QDoE has a well-established reputation for its zero-tolerance approach to child safety. It prioritises protecting students and staff by securing the information and systems that underpin their modern learning technologies. However, the COVID-19 pandemic significantly changed the department’s cybersecurity threat landscape, as many more students and staff members switched to learning and working from home.
“We’ve had to adapt accordingly,” says Chris Whiting, Cyber Defence Manager at QDoE. “We brought on a lot of Microsoft Azure services to support the students and the staff using Microsoft Office 365, and moved our authentication mechanisms around in that space as well, to accommodate that ever-changing platform.”
As the school year was coming to an end in late 2021, so too was QDoE’s endpoint security contract. The department had been with the same provider for 15 years and began looking for an alternative solution that offered better endpoint protection for its 257,000 shared devices and 14,000 servers across the state.
“After evaluating our managed service provider, we worked out that we could actually do it ourselves using Azure and the Microsoft Defender suite,” says Whiting.
A speedy deployment
Having already invested in Microsoft 365 Education A5 Security, QDoE was able to easily integrate Microsoft Defender for Endpoint across its devices and critical infrastructure.
QDoE leveraged its internal expertise and support from a Microsoft partner to configure its security policies for Defender for Endpoint and conduct a pilot across some of its schools.
Traditionally, QDoE has avoided undertaking major information and communications technology projects that could disrupt its systems and processes at the start of the school year, and potentially impact student learning. However, the department successfully deployed Defender for Endpoint in just six weeks between January and February 2022, with zero downtime and no impact to end users.
“To execute an accelerated migration at scale, establishing a well-defined schedule was crucial,” says Cara Fitzgerald, Director of Information Security Services at QDoE.
“Without our very defined and well-practised deployment schedule – and we really tried to deviate as little as possible from that schedule – achieving such a quick rollout would have been unlikely. We knew how many days we needed in between each group [of endpoints] and how long each group should take.
Daily stand-up meetings throughout the entire project that spanned technical and leadership levels of QDoE, and included Microsoft and our Microsoft partner representatives, were also a key element of our success.
Rich insights help shape cybersecurity strategy
Among the benefits QDoE has gained from deploying Defender for Endpoint is a higher level of cybersecurity intelligence.

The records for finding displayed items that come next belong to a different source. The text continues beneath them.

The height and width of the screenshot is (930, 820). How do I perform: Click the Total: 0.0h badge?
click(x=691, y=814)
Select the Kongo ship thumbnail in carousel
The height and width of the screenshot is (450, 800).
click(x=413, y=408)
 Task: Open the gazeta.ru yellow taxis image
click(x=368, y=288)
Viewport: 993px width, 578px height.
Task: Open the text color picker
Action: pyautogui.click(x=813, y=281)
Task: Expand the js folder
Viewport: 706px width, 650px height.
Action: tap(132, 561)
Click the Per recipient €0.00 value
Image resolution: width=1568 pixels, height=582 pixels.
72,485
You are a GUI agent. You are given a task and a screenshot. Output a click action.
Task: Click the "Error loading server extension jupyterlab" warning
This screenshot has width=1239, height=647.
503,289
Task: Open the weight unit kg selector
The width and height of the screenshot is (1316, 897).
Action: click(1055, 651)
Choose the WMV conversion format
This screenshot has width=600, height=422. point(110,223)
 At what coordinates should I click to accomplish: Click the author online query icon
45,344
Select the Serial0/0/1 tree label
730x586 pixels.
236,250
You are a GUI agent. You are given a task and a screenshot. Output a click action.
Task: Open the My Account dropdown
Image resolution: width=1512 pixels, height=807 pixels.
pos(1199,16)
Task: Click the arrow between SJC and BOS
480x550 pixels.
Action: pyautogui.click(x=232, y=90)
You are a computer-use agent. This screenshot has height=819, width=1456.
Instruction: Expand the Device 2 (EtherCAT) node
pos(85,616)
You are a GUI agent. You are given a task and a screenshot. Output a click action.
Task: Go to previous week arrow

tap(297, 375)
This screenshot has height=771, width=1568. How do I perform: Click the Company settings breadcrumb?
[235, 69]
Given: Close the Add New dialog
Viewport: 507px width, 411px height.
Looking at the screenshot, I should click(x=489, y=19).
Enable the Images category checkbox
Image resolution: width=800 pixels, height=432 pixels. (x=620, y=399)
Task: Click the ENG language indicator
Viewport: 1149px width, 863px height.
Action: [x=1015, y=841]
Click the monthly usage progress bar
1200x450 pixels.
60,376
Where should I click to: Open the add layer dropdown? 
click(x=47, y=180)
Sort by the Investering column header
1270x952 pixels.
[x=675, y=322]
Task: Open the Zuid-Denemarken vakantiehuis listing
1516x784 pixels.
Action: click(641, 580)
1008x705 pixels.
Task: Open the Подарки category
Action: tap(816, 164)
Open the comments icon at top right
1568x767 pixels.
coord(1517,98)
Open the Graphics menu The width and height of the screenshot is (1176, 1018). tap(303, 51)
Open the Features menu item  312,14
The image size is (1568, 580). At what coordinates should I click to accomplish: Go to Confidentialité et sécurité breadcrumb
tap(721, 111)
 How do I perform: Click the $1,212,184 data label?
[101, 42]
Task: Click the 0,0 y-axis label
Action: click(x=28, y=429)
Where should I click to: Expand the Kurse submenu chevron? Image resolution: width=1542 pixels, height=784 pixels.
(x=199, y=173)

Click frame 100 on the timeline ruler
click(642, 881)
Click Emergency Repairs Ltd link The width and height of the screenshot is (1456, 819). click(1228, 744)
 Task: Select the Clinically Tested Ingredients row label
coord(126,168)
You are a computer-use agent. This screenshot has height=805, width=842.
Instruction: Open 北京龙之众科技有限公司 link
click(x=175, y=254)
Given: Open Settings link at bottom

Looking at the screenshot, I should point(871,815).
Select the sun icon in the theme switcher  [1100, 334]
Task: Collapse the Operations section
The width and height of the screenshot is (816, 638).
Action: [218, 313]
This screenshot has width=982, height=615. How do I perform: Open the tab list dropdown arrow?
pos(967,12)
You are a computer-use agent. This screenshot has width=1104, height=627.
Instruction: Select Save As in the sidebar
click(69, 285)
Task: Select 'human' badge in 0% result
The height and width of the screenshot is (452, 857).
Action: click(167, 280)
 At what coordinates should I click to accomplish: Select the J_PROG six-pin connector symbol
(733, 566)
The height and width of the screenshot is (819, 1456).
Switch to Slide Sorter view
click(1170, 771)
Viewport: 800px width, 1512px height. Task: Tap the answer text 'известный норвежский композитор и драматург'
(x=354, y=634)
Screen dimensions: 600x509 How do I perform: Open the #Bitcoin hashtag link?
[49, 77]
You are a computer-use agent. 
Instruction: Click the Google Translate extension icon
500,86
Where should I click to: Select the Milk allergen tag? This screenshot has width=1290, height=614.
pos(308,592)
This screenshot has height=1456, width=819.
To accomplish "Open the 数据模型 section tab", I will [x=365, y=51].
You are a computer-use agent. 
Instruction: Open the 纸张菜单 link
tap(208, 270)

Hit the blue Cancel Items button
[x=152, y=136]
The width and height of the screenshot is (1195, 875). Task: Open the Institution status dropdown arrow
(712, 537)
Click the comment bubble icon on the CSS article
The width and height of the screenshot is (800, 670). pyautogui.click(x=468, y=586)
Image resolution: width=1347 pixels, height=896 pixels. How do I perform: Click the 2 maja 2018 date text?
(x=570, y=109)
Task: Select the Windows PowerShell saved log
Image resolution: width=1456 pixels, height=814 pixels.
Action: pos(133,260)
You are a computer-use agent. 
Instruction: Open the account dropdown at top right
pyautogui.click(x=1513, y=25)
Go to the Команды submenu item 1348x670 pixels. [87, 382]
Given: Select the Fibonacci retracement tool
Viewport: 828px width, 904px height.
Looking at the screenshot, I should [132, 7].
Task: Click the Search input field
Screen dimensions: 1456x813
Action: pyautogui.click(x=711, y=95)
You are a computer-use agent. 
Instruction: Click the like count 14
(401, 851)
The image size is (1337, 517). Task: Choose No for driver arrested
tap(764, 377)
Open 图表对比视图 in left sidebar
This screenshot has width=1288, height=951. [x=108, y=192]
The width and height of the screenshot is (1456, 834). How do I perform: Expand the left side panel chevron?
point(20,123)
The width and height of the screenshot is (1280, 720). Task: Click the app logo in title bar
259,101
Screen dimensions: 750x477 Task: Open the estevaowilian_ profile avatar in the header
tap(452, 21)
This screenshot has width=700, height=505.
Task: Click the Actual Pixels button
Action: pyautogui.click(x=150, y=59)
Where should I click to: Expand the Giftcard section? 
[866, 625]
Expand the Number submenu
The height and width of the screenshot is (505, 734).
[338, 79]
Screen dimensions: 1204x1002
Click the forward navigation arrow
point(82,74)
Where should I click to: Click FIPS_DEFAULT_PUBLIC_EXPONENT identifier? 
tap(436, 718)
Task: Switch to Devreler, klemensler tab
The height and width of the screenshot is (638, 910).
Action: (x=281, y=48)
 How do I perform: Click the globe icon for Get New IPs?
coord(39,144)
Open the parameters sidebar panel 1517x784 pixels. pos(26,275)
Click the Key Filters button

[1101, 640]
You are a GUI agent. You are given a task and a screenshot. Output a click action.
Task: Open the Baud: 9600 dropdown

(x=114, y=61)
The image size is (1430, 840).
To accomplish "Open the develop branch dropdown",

“Microsoft’s Defender for Endpoint offers in-built protection for our operating systems and increases our visibility through telemetry reporting,” says Chris Fowler, Platform Development Manager at QDoE. “This allows for quicker identification of threats and trends, as well as mitigation.”
Whiting agrees, saying: “The amount of information we are receiving on threat and incident management is extremely rich. It’s an extensive expansion of our security information and event management [SIEM] and the intelligence we were getting from our previous standalone antivirus information.
“Unfortunately, we are a small team in the cybersecurity space, so eyes on glass is always an issue.
But having the information flow into our SIEM makes the job a lot easier, which means one less pane of glass.
Whiting adds the “invaluable” insights that Defender for Endpoint provides will also help QDoE leverage Azure to implement a Zero Trust cybersecurity model.
“We are looking at leveraging that in the very near future so we can maintain our end-user experience and consistently make applications available [to students and staff] as we move to Zero Trust over the next five to 10 years,” he says.